بِاسْمِهٖ سُبْحَانَهُ
Aziz, sıddık kardeşlerim,
اَلْخَيْرُ فٖى مَا اخْتَارَهُ اللّٰهُ ve عَسٰٓى اَنْ تَكْرَهُوا شَيْئًا وَهُوَ خَيْرٌ لَكُمْ sırrıyla, Risale-i Nur’un en mahrem parçaları, en namahremlerin ellerine geçmek ve en mütekebbirlerin başlarına vurmak ve en baştakilerin yanlışlarını göstermek için “sırran tenevveret” perdesinden çıktı. Şimdiye kadar mesele küçültülmek isteniliyordu. Fakat nasılsa bildiler ki; mesele pek büyüktür ve ehemmiyetle celb-i dikkat ise Risale-i Nur’un parlak fütuhatına ve düşmanlarına da hayretle kendini okutmasına yol açar.

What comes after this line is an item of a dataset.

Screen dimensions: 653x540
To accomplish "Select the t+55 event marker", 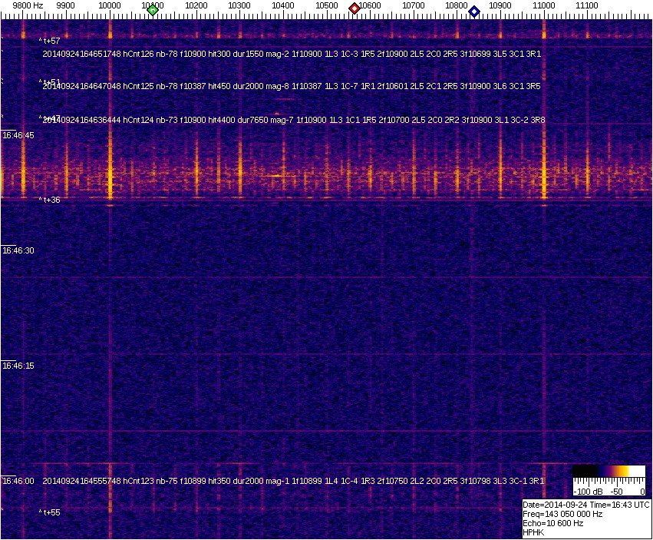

Hattâ Eskişehir mahkemesindeki çok mütereddidleri ve mütehayyirleri ve muhtaçları tenvir edip kurtardı, o zahmetimizi rahmete çevirdi. İnşaallah, bu defa daha geniş bir sahada, daha çok mahkemelerde ve merkezlerde o kudsî hizmeti görecek. Evet, Risale-i Nur’un tarz-ı beyanını gören, lâkayd kalamaz. Başka eserler gibi yalnız aklı ve kalbi değil belki nefsi de ve hissiyatı da musahhar eder.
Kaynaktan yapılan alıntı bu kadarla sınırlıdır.